A simple strummed acoustic guitar plays slowly as the singer lists a series of Super Powers you may or may not want.  The cello comes in on the second verse  where the actual superpowers aren’t that great either.

The strange thing is that the worst super power options really aren’t that bad–not great super powers I agree, but being able to predict what someone else will wear is certainly not worse than a lot of other powers one could have.

I really want to love this band, but I fear that they’re always not quite but almost awesome.  Still, there are worse things you could be than that.

[READ: January 22, 2013] The Adventures of Super Diaper Baby

I am disappointed in myself for having read this out of sequence (Super Diaper Baby comes after Captain Underpants book 5).

The premise behind this graphic novel is that George and Harold, co-creators of Captain Underpants are being punished (yet again).  They must write a 100 page paper about being a good citizen.  But, and this is the important part, Principal Krupp says they can’t make a Captain Underpants comic (which they can’t understand as the Captain is a great citizen!).

But Krupp never said they couldn’t make a  new comic.  And lo, the birth of Super Diaper Baby.  There’s some wonderful funny jokes in the beginning like when the nurse says “name” and they say they haven’t picked one yet, but she means their name (that misunderstanding kind of joke gets reused a few times for more hilarious results).

Just as normal baby Billy is being born (and there’s a very funny “Billy Don’t be a Hero” joke that no kids will ever get), Deputy Dangerous and Danger Dog are up to no good.  They trap Captain Underpants and get ready to drink a formula that gives them super powers.  First Danger Dog takes some and is able to fly.  But before Deputy Dangerous can take any, the police chase him and he rides off on Danger Dog.
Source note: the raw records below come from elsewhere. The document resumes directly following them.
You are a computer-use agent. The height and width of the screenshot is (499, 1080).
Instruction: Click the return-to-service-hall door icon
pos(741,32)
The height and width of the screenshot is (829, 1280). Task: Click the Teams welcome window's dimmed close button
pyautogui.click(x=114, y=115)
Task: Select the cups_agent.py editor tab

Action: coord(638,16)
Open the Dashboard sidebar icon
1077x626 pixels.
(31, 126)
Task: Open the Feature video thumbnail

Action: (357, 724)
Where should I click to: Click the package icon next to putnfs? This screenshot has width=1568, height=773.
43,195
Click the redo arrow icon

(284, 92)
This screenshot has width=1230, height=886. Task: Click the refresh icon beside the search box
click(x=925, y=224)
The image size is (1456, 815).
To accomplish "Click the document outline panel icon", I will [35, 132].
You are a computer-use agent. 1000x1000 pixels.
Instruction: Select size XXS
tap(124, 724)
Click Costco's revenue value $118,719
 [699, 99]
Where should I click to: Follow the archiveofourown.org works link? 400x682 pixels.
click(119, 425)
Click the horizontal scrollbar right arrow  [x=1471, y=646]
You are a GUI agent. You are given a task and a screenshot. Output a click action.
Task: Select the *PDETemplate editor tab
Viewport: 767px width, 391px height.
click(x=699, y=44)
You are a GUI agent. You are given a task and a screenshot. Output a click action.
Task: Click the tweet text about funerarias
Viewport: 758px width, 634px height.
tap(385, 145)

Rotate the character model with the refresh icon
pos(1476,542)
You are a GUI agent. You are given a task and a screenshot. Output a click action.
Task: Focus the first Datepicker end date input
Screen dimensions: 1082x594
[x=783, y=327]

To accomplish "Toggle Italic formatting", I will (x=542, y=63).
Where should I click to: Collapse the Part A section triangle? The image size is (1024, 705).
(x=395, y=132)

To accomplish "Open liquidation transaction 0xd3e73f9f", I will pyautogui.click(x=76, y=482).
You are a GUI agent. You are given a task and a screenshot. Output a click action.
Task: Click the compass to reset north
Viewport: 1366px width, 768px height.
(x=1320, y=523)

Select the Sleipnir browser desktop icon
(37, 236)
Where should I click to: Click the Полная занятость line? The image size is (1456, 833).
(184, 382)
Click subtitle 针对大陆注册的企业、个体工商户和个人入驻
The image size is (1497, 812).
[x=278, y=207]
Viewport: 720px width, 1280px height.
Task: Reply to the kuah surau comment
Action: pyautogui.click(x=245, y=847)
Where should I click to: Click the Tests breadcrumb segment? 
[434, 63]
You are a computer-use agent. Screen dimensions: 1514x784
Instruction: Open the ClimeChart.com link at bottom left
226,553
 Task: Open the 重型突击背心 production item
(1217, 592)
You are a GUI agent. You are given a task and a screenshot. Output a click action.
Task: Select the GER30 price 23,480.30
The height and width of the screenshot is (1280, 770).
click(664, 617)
When the doctor goes to spank Billy for the first time, he launches the baby right out the window (a crazy joke that really made me laugh) and into the magic potion that Deputy Dangerous was carrying.  And in glorious Flip-O-Rama (which is all over this book!) Super Diaper Baby is realized (and beats up the Deputy).

The Deputy seeks revenge and in a sequence that had me laughing for easily five minutes (because I am clearly eight years old), the plans go horribly wrong and involve a dirty diaper.  It was a fairly obvious joke and yet something about the fact that he actually did it (and the subsequent name calling) was just too funny. (more…)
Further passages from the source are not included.